BRIEF DESCRIPTION OF THE SEVERAL VIEWS OF THE DRAWINGS
[0011] FIG. 1 shows an exterior perspective view of preferred
embodiment of the present invention.
[0012] FIG. 2 shows a cutaway view of the internal structure of the
preferred embodiment of the present invention.
[0013] FIG. 3 shows an operating view of the preferred embodiment
of the present invention.
[0014] FIG. 4 shows a diagram of the first ancillary air chamber
fitted with a spring.
[0015] FIG. 5 shows a cutaway view of the internal structure of
another preferred embodiment of the present invention.
[0016] FIG. 6 shows the pressure curve comparison chart of the
present invention and conventional pneumatic shock absorber.
DETAILED DESCRIPTION OF THE INVENTION
[0017] The features and the advantages ofthe present invention will
be more readily understood upon a thoughtful deliberation of the
following detailed description of a preferred embodiment of the
present invention with reference to the accompanying drawings.
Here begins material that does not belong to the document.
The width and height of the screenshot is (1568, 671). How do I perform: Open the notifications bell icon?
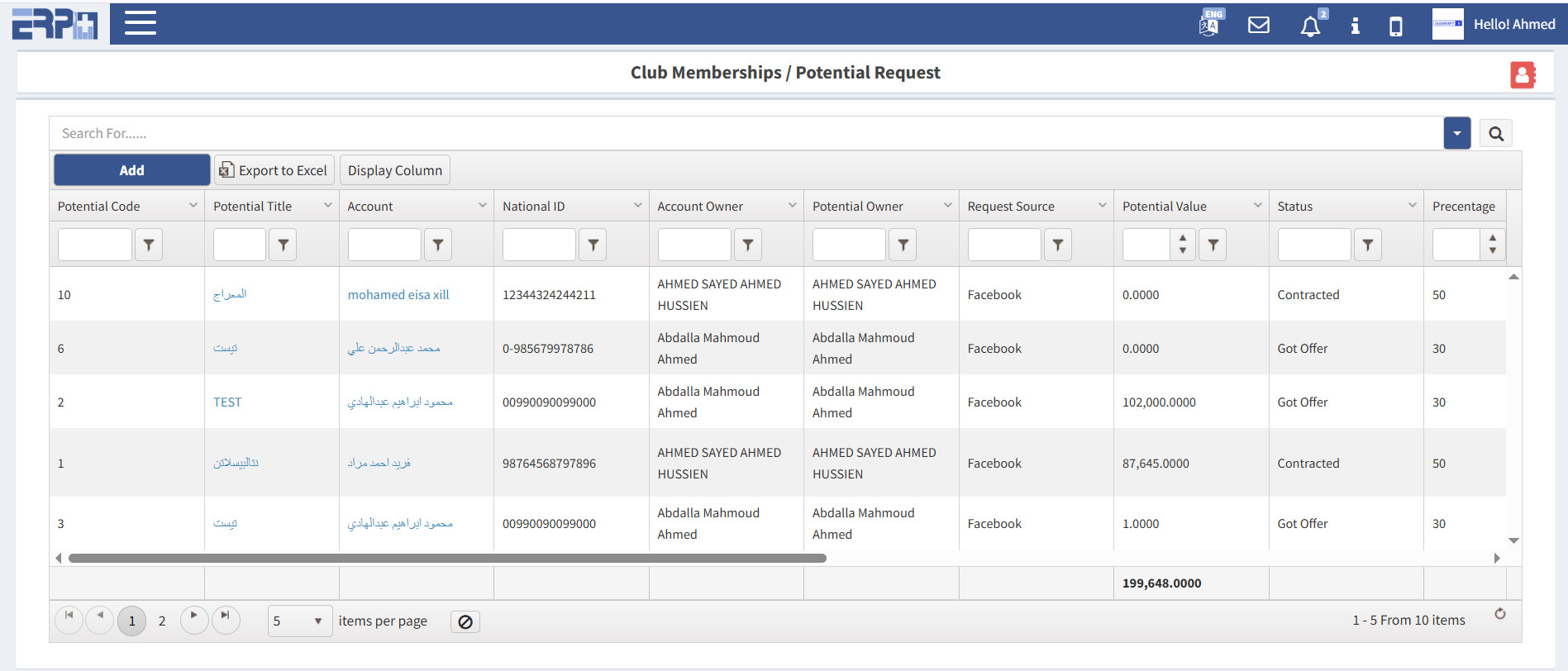click(1310, 26)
[0018] As shown in FIGS. 1-3, a pneumatic shock absorber with an
ancillary air chamber embodied in the present invention comprises:
[0019] a cylinder body 10, with a hollow air chamber 1 1; [0020] an
extensible axle 20, which can slide by combining a piston 21 with
air chamber 11 of cylinder body 10; [0021] at least a first
ancillary air chamber 30, which is installed at one side of
cylinder body 10, but separated from its air chamber 11 and
interconnected via a gas vent 12; [0022] a first floating piston 40
mounted into first ancillary air chamber 30, which is used to
divide first ancillary air chamber 30 into an internal air chamber
31 and an external air chamber 32; [0023] at least a second
ancillary air chamber 50, which is installed within extensible axle
20, and separated from air chamber 11 of cylinder body via a
secondary piston 60. This secondary piston 60 is located at a
fixation point of cylinder body 10 far away from extensible axle 20
via the help of a member bar 61; and [0024] There is a second
floating piston 70 mounted into second ancillary air chamber 50,
which is used to divide second ancillary air chamber 50 into an
internal groove 51 and an external groove 52.
[0025] Based on aforementioned composition and design, the shock
absorber can function as detailed below:
[0026] As shown in FIG. 3, when extensible axle 20 starts to
shrink, air Al within air chamber 11 of cylinder body 10 will be
compressed towards first ancillary air chamber 30 via a gas vent
12, and then drive first floating piston 40 to slide outwards and
compress air A2 within external air chamber 32. At the same time,
second ancillary air chamber 50 within extensible axle 20 is
compressed reversely by secondary piston 60 such that it can drive
second floating piston 70 to slide outwards and then compress air
A3 within external groove 52 of second ancillary air chamber
50.
[0027] Of which, a control valve 33 is placed at exterior of
external air chamber 32 of the first ancillary air chamber 30,
thereby adjusting the elasticity of compression according to the
strength of input air pressure.
[0028] And, as shown in FIG. 4, external air chamber 32 of first
ancillary air chamber 30 is fitted with a spring 80, such that
first floating piston 40 can be flexibly supported thanks to the
accumulated elastic force of spring.
[0029] Also, internal groove 51 of second ancillary air chamber 50
can be designed in such a way to accommodate oil fluid W.
[0030] FIG. 5 shows another preferred embodiment of the present
invention of pneumatic shock absorber fitted with an ancillary air
chamber. Its difference with the former one is that extensible axle
20's second ancillary air chamber 50, secondary piston 60, member
bar 61 and second floating piston 70 can be saved accordingly,
whilst only first ancillary air chamber 30 is maintained to serve
the same purpose of extending effective travel of extensible
axle.
* * * * *